Dios va a bendecir el ciento por uno nuestra entrega  y la de todos los fieles, al celebrar mejor dispuestos la Navidad de su Hijo Jesucristo, en el Año sacerdotal y en el Jubileo de nuestra familia diocesana, si salimos a su encuentro y  abrimos los corazones al prójimo, "porque encontrarán  un niño envuelto en pañales y acostado en un pesebre" (Lucas 2,12).   

Alégrense y no teman

"No teman. Miren, les doy una Buena Noticia, una gran alegría para todo el pueblo" (Lucas 2, 10). La certeza de la venida de Jesús nos invita en primer lugar a recibirlo con fe, y adorarlo como hicieron los pastores; y al mismo tiempo  nos mueve también a  nosotros cristianos  a anunciarlo a los demás.  Si su "visita" es tan cercana, y reconocemos que Él viene a nosotros y está muy cerca en cada momento de nuestra vida; también nosotros debemos acercarnos a los demás,  y  salir a anunciar su presencia,  y  ayudarnos a ver el mundo con una mirada nueva.  La Navidad no es solo el deseo de paz, sino el poder vivir esa paz en la familia y en la sociedad, porque "un Niño nos ha nacido" (Is.9,5).                         

Sin embargo, la paz que anuncia la Navidad, se contrapone a un cono de sombra, formado por la violencia y la inseguridad que padecen muchos. Quienes han sobrellevado una agresión, o sus familiares y conocidos, fruto de este mal, quedan profundamente heridos en su interior, y necesitan ser reconfortados. 

Por eso es muy fácil que sin quererlo, haya crecido  el temor; o se hayan dejado algunas costumbres o tareas, incluso solidarias,  que antes se realizaban con mayor entrega; o se llegue a imaginar equivocadamente que quien no está bien vestido, o está en la calle; excluido o abandonado pueda ser más fácilmente causa de esta situación. En cambio, tenemos que reconocer que la violencia y la inseguridad la padece el hombre y la mujer de cualquier condición social;  y en realidad proviene de varias razones, entre ellas del olvido de Dios, y de la falta de amor, y de un trato más humano.   
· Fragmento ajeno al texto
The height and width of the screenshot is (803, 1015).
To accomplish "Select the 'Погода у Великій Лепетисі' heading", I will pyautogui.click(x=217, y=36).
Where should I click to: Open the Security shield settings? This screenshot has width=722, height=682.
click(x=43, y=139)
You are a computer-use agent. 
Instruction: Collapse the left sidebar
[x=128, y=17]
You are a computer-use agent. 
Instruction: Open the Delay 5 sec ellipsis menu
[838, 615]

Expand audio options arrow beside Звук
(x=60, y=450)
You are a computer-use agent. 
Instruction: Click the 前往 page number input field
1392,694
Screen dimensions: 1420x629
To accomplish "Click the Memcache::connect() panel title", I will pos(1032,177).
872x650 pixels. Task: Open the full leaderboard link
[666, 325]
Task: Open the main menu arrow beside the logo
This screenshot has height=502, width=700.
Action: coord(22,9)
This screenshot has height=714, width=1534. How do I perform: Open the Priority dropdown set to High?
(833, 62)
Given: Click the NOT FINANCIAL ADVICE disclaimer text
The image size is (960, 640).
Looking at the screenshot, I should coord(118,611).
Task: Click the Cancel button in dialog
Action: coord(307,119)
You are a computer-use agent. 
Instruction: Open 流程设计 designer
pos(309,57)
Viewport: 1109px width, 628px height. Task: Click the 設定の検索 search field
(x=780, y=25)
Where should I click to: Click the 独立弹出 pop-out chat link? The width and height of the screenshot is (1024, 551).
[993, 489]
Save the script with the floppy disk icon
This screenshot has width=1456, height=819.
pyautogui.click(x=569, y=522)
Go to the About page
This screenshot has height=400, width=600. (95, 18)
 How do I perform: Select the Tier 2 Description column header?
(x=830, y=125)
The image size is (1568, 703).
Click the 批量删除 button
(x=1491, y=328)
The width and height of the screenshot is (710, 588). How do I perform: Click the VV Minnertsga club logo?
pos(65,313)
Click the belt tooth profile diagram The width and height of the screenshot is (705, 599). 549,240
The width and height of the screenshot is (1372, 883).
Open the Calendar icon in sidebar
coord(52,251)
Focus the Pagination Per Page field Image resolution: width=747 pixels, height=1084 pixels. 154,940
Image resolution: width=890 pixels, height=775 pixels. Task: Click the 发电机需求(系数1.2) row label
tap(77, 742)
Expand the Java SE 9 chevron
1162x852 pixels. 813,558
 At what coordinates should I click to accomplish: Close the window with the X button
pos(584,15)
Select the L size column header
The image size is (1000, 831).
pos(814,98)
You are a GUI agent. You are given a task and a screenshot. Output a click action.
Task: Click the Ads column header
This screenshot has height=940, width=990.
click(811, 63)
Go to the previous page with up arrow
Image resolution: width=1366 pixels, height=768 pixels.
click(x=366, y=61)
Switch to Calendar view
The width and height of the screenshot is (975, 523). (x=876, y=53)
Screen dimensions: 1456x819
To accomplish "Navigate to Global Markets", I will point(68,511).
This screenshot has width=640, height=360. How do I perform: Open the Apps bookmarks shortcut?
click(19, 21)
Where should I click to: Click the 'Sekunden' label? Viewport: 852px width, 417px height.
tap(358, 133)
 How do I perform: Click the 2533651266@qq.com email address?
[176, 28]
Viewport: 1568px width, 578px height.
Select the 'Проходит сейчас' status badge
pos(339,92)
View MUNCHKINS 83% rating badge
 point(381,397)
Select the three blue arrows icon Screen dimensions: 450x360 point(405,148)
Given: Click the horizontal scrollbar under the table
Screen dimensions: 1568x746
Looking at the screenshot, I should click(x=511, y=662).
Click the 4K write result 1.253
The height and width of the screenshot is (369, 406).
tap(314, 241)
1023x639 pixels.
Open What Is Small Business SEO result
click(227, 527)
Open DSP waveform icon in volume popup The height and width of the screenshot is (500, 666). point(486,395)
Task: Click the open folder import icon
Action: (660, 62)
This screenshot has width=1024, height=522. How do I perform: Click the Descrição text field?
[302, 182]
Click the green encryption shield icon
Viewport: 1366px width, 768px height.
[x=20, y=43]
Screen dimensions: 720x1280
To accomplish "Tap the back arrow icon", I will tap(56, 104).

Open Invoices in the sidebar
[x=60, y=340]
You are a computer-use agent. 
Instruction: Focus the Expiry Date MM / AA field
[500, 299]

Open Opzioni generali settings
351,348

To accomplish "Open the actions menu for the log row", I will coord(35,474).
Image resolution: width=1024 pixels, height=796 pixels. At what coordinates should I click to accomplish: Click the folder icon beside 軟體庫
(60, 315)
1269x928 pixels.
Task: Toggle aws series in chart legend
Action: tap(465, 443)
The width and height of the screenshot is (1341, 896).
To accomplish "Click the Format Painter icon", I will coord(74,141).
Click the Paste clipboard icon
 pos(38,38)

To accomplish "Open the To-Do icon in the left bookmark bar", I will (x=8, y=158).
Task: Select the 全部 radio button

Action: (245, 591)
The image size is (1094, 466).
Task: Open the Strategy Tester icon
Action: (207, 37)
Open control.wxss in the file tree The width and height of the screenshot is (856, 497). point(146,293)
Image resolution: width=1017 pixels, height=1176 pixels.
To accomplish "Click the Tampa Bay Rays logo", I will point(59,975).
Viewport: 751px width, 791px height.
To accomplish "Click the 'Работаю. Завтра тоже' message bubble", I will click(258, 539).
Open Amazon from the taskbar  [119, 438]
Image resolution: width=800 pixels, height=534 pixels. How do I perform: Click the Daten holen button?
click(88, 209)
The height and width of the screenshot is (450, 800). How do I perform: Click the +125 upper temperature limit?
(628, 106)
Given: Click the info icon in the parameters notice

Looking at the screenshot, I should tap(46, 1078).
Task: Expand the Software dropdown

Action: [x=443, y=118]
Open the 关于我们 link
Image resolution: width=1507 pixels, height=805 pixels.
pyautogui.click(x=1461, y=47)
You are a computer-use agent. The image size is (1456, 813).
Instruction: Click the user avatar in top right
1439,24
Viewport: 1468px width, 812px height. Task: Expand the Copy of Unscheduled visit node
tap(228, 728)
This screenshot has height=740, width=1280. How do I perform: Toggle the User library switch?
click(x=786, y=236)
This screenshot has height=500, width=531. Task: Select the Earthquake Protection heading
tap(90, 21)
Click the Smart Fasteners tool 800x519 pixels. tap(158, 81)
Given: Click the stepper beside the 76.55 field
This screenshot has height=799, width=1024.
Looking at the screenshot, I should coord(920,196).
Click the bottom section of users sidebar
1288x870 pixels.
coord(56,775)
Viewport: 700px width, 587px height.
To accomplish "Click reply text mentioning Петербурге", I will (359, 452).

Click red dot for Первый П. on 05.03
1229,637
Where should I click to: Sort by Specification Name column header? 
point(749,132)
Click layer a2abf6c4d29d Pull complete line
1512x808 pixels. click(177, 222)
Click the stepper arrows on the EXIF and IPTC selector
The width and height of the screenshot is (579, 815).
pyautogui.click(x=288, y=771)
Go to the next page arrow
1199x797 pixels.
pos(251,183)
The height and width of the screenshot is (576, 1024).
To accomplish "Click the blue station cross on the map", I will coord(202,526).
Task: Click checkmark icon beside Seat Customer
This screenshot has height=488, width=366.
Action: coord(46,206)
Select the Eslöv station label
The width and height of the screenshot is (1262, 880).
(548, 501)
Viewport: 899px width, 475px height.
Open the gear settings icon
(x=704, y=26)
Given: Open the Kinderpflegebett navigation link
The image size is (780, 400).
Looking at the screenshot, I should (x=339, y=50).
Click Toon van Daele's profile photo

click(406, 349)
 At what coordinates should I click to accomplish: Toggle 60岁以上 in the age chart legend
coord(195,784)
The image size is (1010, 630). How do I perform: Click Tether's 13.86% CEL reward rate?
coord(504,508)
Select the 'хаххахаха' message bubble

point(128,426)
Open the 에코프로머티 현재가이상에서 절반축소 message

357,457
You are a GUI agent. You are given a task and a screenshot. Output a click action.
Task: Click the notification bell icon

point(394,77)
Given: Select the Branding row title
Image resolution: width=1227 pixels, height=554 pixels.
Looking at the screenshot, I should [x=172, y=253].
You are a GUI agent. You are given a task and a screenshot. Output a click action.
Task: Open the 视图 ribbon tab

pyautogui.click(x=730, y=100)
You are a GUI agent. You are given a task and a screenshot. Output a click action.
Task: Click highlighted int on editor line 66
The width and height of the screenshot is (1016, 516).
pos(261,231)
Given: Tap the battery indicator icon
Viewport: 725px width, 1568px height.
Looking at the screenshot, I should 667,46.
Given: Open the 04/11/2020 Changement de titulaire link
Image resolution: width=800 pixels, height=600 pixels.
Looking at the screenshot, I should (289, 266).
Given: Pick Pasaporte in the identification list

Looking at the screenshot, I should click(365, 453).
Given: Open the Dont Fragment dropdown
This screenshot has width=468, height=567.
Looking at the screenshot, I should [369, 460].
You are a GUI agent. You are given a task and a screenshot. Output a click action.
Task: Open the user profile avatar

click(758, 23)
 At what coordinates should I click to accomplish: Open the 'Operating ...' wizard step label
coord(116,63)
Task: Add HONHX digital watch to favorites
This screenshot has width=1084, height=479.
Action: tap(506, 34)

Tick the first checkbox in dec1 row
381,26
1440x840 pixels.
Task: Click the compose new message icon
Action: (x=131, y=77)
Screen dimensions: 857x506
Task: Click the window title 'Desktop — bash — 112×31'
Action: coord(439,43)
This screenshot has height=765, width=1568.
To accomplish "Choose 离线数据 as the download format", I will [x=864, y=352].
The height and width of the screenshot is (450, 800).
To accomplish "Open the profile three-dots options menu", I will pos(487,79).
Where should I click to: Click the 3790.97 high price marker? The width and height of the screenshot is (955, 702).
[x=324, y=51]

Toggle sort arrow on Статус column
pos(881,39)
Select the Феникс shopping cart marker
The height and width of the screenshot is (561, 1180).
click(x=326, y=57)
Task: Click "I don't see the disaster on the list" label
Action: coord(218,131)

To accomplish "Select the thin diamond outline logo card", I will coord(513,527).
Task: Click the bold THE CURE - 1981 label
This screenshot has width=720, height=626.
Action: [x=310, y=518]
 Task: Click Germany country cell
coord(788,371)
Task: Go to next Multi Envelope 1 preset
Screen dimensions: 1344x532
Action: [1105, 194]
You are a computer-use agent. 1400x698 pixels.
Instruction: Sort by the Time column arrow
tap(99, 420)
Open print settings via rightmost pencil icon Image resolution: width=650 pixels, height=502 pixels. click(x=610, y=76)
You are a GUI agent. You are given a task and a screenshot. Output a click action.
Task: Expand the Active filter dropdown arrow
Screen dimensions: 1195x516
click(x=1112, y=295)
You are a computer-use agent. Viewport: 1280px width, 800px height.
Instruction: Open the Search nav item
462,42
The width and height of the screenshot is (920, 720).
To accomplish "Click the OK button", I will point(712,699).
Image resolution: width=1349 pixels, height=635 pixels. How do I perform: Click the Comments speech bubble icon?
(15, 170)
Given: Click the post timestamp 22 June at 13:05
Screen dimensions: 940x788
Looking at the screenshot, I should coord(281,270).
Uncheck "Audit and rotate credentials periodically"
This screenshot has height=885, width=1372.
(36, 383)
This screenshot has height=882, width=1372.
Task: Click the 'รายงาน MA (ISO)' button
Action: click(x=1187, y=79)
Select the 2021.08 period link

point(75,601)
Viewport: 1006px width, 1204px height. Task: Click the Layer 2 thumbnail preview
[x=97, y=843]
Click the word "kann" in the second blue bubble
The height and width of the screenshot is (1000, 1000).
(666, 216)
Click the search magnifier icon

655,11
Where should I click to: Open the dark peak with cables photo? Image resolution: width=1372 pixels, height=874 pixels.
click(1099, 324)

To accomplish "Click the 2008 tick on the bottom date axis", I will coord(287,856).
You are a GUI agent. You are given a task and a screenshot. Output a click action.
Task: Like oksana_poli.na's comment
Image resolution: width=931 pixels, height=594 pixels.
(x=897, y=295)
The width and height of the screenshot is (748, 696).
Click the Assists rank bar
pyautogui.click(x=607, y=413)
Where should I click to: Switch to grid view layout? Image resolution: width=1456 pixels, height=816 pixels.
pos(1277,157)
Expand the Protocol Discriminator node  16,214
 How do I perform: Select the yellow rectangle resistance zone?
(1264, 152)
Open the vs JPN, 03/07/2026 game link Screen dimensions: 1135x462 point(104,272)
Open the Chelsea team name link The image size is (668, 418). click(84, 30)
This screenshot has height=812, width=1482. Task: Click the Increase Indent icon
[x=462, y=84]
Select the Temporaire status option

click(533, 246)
Otra de las causas centrales de esta situación de fragilidad que vivimos está en la cultura relativista que se ha impuesto, donde pareciera que  nos acostumbramos a  ver  como en el negativo de una fotografía, donde lo blanco aparece como negro, y lo negro blanco. Además, ésta contribuye a encerrarnos en el egoísmo, nos hace indolentes ante el sufrimiento de los demás, o nos acostumbra a la injusticia. 

También se experimenta un desprecio por la vida, aún desde el seno materno; se percibe crueldad en la violencia delictiva, frecuentemente vinculada  al tráfico y al consumo de drogas, "que no solo causan dolor y muerte en muchas familias, sino también pone a los jóvenes en el riesgo de perder el sentido de la existencia" (CEA, 13. XI. 2009, nº 4 y 8).

En el fondo  se trata de una crisis moral, porque constatamos que se han debilitado valores fundamentales de la vida en familia, y de la convivencia social; que  a la vez llevan consigo  un debilitamiento  de la vida religiosa, porque "no hemos tenido en cuenta a Dios como Creador y Padre, fundamento de verdadera fraternidad" (cfr. ibidem, nº9 y 10).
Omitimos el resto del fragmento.